Il 6 novembre, intanto, Palazzo delle Aquile organizzerà una giornata dell’adozione al campo ostacoli alla Favorita ma date certe per l’avvio dei lavori ancora non ce ne sono: «Di sicuro presto verrà a decadere la motivazione del mancato svuotamento del canile – chiosa il dirigente -. A quel punto il compito passerà al settore Lavori Pubblici». Nel giro di una settimana le carte dovrebbero essere pronte, dopodiché verrà organizzato il trasferimento degli animali con i volontari e i dipendenti Reset.
«Non è vero che siamo contrari allo svuotamento del canile o all’adeguamento della struttura – dice Salvo Libero Barone, un rappresentante degli animalisti – ma innanzitutto la spesa per la ristrutturazione ci pare esagerata. Inoltre oggi le leggi prevedono che i canili siano al di fuori del centro abitato, tanto che in questi anni uno dei problemi principali sono stati i rapporti con i residenti della zona. Ma l’aspetto più importante sono i metodi di smantellamento dei paddock del canile, che ha comportato il trasferimento verso strutture che non solo noi ma anche l’Asp ha ritenuto inidonee. Più volte abbiamo chiesto che fine faranno gli animali ma non ci hanno risposto. In secondo luogo – prosegue il volontario – la ricettività del canile in questi anni è andata a diminuire, in una città come Palermo che al contrario ha un bacino di ingressi fuori dal normale, anche perché non esistono altri canili municipali nei comuni vicini, sono solo privati. Infine chiediamo la massima attenzione nella scelta dei cani da rimettere in strada, escludendo quelli anziani o affetti da patologie croniche».

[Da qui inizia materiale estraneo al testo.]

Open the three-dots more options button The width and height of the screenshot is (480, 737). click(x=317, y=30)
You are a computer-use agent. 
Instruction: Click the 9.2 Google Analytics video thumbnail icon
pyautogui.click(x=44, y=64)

Quello del randagismo è un fenomeno non solo del capoluogo siciliano ma dell’intera area metropolitana. Un fenomeno figlio di scelte culturali sbagliate e di normative da aggiustare. Secondo Barone, infatti, «non si può prevedere la chiusura di un canile se prima non si decide una misura alternativa a una ristrutturazione che comunque ci vede favorevoli, se al contempo non si fermano le emergenze giornaliere. Il programma di sterilizzare a tappeto non ci convince, non è una soluzione definitiva: si possono sterilizzare anche tutti i cani della città ma se nei territori limitrofi continuano a nascere cucciolate il problema non si risolve. Sappiamo che a Palermo arrivano a volte anche i cani di Monreale, Marineo o Carini. Il tutto nell’assenza di controlli. E poi – prosegue l’animalista – bisognerebbe vietare la vendita o gli scambi di animali con elettrodomestici o smartphone, come ci capita di vedere sui siti online. Io la vendita la consentirei solo agli allevatori, la vieterei anche nei negozi». Qui però la questione si allarga al di sopra delle competenze di un Comune: «Più volte abbiamo cercato di coinvolgere il prefetto o l’assessore regionale. Una buona parte dei randagi sono ad esempio i cani da caccia o da pastorizia. Nel lungo periodo servirebbe una legge, nell’immediato addirittura lo stato di calamità per Palermo. Per combattere il randagismo – conclude – basterebbe ascoltare di più le associazioni e applicare le leggi».